The word I kept circling over and over this year was fear. We live in a country with so few safety nets that any doctor’s appointment, or car accident, or natural disaster, or tuition payment could take away all that we’ve saved, destroying our dreams. Many of us guard our resources just in case. As Jews, perhaps centuries of trauma has instilled that feeling into our collective consciousness. But if we give into our fears, and protect the power, privilege, and wealth that we feel we may need in the future, will anything change in the present?
Last night, I stumbled across the movie Oslo, which tells the story of the back-channel negotiations between Israel and the Palestinian Liberation Organization in 1993. At one point, when both sides are about to abandon negotiations, Mona Juul, an official in the Norwegian Ministry of Foreign Affair who helped organize the discussions, says: “No one else is coming to help you. This is up to you.” I feel that way now. Ending systemic racism and income inequality is up to us. Will it be easy? No. But I like the wisdom from All the Light We Cannot See: When Madame Manec is asked “How do you fight a system?” she responds: “You try.”

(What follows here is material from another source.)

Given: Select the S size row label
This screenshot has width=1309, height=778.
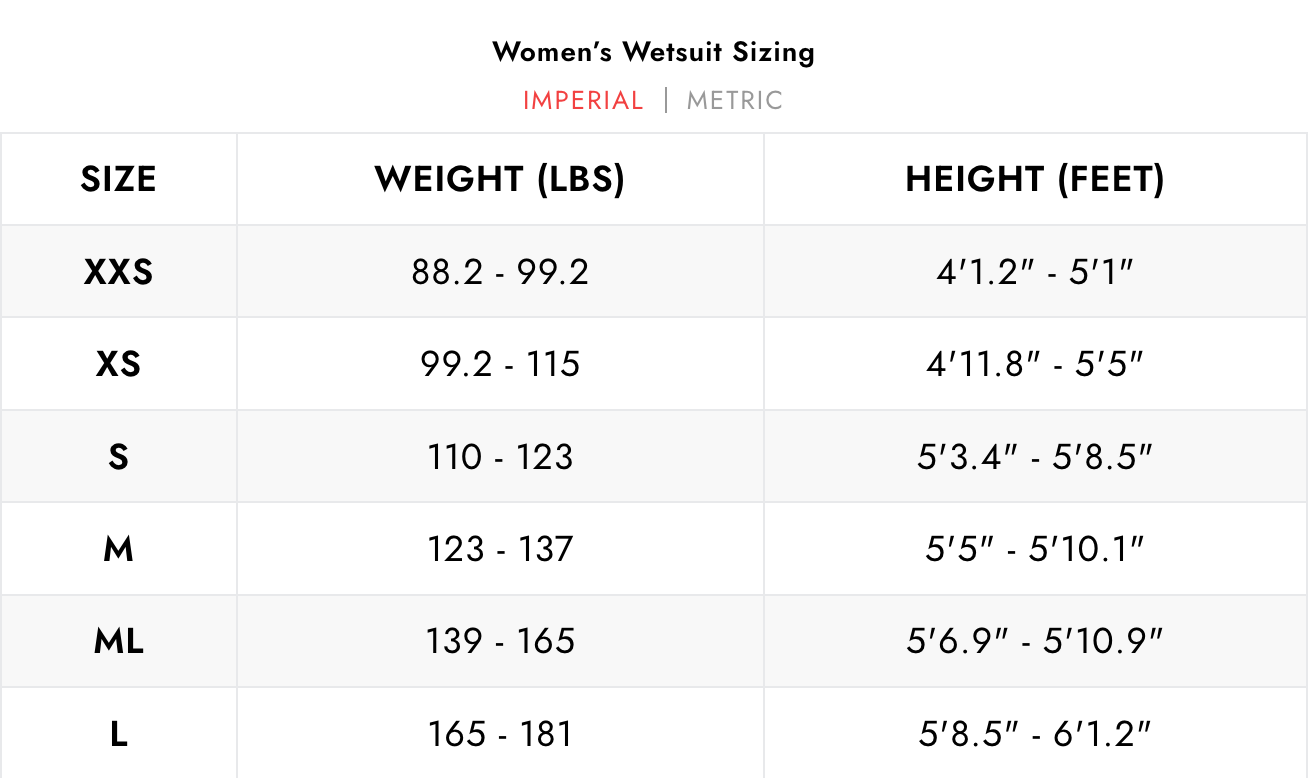Looking at the screenshot, I should [x=118, y=457].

I know people are busy, and I know it’s tough to give your energy and, possibly, money, but I think it is one of the moral duties of our time. Rabbi Jonathan Kligler wrote: “The intention of giving tzedakah is to help manifest a basic Jewish goal: to enable every person to live with dignity, because every person has been created in the image of God. If you can give out of love, all the better, says Jewish law; but you give, first of all, because it is the right thing to do.” Together, we can move the needle. In the absence of wide scale policy solutions, we, together—and only together—can help our communities get closer to achieving justice.